Здесь явно не хватало изящества египетского искусства. Но к своему собственному удивлению, Лайл находил эту работу очаровательной.
— Когда они были новыми, привлекали еще больше внимания. Смотри, повсюду остатки краски. В свое время панели, наверное, были довольно красочными, как египетские храмы и гробницы. И так же, как в Египте, посетители оставили здесь свои отметки. — Он обвел пальцем ряд инициалов. — А также печати.
Лайл снова позволил себе взглянуть на Оливию. Теперь на ее лице застыло изумление. Гнев прошел, буря улеглась, потому что она была зачарована. Будучи натурой искушенной, она никогда не была наивной. Однако ее воображение не знало границ, и Оливию можно было увлечь, как ребенка.
— Странно, что ты не видела ее раньше, — проговорил Лайл.
— Ничего странного, — ответила Оливия, рассматривая голову льва с красным клеймом на носу. — Поскольку мы обычно ездим в Дербишир или Чешир, то не по этой дороге. А когда я покидаю Лондон, это потому, что я в немилости, и это означает, что меня надо вышвырнуть как можно скорее и как можно дальше. На осмотр достопримечательностей нет времени.
Лайл отвел глаза от ее лица. Еще немного, и он превратится в полного дурака.
— Хлестнуть того пьяницу перчаткой и обозвать его трусом было не самым разумным поступком, — произнес Лайл, рассматривая одного из сатиров, украшавших резной столбик.

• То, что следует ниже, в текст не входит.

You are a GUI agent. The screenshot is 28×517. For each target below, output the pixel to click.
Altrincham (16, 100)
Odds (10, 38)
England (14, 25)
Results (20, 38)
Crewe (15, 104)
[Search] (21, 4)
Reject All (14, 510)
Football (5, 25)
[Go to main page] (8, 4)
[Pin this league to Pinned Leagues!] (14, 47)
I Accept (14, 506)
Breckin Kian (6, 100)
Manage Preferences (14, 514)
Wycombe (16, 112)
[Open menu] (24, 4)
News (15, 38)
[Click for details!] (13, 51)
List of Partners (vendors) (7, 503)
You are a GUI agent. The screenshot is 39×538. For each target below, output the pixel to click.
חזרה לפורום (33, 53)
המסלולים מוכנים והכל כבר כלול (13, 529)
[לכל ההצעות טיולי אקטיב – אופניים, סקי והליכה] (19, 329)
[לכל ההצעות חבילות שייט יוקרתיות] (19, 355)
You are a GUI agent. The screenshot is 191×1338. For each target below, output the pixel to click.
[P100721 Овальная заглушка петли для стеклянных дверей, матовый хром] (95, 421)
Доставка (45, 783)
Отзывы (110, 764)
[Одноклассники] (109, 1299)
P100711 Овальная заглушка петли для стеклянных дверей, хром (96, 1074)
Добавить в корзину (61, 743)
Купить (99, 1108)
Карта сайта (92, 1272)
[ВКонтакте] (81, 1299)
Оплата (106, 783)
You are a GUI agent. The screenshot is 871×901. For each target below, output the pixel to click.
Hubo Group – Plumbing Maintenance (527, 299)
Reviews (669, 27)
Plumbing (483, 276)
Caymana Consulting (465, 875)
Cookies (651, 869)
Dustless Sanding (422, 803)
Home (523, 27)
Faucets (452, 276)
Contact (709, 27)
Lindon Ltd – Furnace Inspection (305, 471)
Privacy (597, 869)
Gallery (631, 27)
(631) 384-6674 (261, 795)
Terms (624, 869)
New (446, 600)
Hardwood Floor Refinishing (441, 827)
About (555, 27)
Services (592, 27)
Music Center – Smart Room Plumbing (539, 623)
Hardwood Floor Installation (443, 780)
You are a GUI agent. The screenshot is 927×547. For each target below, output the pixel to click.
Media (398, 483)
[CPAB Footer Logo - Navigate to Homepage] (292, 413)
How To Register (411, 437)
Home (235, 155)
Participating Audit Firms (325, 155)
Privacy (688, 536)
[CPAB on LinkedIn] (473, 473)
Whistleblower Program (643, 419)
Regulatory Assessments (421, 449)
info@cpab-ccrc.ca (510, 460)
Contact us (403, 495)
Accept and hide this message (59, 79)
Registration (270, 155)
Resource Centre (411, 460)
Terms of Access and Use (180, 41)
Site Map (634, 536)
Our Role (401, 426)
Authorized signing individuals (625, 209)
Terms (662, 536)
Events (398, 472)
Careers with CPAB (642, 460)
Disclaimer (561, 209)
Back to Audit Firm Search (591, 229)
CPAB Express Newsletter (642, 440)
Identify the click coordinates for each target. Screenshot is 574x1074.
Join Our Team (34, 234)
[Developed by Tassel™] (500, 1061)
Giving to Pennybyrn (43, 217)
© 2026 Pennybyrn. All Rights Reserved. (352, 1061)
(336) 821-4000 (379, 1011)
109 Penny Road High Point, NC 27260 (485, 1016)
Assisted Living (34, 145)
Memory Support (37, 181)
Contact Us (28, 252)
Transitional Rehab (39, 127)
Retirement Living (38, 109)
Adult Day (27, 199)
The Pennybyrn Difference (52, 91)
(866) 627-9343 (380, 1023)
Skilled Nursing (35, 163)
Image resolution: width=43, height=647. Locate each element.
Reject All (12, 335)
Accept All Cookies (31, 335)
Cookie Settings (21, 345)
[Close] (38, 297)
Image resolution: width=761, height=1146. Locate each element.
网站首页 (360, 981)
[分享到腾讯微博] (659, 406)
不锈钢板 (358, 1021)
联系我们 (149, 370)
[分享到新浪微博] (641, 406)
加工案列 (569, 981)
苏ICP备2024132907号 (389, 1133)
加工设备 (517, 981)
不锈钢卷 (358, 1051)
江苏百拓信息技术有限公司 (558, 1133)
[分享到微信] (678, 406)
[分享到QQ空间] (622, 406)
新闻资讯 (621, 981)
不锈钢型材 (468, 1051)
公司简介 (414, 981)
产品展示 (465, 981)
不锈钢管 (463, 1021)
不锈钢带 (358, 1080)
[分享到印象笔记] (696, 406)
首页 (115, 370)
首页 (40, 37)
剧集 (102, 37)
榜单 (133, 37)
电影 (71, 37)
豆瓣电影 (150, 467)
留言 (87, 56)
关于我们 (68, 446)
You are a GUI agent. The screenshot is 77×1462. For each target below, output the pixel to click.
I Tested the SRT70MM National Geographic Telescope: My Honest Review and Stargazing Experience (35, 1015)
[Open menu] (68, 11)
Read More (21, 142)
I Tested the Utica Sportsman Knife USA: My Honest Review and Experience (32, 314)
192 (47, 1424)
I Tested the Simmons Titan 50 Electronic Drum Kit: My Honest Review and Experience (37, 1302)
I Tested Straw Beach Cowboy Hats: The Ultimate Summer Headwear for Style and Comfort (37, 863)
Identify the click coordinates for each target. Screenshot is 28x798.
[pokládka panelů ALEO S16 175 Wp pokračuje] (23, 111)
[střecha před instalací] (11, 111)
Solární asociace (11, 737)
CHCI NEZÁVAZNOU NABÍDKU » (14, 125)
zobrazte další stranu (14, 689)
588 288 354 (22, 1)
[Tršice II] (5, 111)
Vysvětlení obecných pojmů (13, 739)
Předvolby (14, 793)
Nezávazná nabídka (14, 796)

— Зато чрезвычайно приятным.
— Ты вспылила, — сказал Лайл. Когда она выходила из себя, он не мог полагаться на ее разум или инстинкты. И не мог надеяться на то, что она позаботится о себе. Он отошел от кровати и заложил руки за спину. — Что мать говорила тебе об умении держать себя в руках? — произнес он таким же терпеливым тоном, который, как он слышал, использовала ее мать в тот день, когда он познакомился с Оливией.
— Я должна сосчитать до двадцати, — прищурилась Оливия.
— Думаю, ты не считала и до десяти.
— Настроения не было, — ответила она.
— Я удивляюсь, что ты не «угостила» его одним из своих извинений. «О, сэр, я нижайше и смиренно прошу вашего прощения!» — приложив руку к груди, фальцетом произнес Лайл. — Потом ты могла бы похлопать ресницами и упасть перед ним на колени.
Оливия проделала такое, когда они встретились в первый раз, и это представление лишило его дара речи.
— К тому времени, когда бы ты закончила, — продолжал Лайл, — все бы уже рыдали или испытывали головокружение. Включая дебошира. А ты могла бы незаметно улизнуть.
— Теперь мне жаль, что я так не сделала, — сказала Оливия. — Это уберегло бы меня от грубого обращения при выходе из постоялого двора.
И предотвратило бы ощущение ее податливого тела в его руках.
— Не понимаю, почему ты не вытащил пьяницу во двор и не сунул его голову под струю воды, — не унималась Оливия. — Вот что следовало сделать с самого начала, как только началась перебранка. Но его все боялись. Кроме тебя, разумеется. Но свое мужество ты предпочел обратить на меня.